**Task details:**
In the lines below, look for "agent". Copy each line where it appears.

**Excerpted records:**
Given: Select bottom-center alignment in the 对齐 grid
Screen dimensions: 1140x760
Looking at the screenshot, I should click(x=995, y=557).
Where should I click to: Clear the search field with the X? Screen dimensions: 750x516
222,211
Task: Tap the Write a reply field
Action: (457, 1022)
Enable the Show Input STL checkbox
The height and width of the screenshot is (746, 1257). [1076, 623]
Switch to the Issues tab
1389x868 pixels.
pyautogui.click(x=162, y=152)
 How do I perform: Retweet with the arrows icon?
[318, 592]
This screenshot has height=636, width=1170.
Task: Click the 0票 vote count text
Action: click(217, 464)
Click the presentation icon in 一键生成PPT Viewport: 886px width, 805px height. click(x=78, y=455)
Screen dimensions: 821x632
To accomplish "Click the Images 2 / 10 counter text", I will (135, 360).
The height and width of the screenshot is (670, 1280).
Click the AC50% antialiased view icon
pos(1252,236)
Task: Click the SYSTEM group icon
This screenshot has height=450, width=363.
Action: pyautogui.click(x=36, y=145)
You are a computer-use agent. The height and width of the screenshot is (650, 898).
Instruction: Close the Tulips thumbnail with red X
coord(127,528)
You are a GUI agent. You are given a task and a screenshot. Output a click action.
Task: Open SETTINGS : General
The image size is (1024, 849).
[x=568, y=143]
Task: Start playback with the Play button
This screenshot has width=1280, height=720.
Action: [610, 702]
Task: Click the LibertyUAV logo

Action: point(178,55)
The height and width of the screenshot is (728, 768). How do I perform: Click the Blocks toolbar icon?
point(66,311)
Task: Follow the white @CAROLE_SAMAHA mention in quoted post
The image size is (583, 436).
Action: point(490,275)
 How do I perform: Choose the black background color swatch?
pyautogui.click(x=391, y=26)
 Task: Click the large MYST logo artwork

**Solution to the exercise:**
You are a computer-use agent. The height and width of the screenshot is (650, 898).
You are a GUI agent. You are given a task and a screenshot. Output a click action.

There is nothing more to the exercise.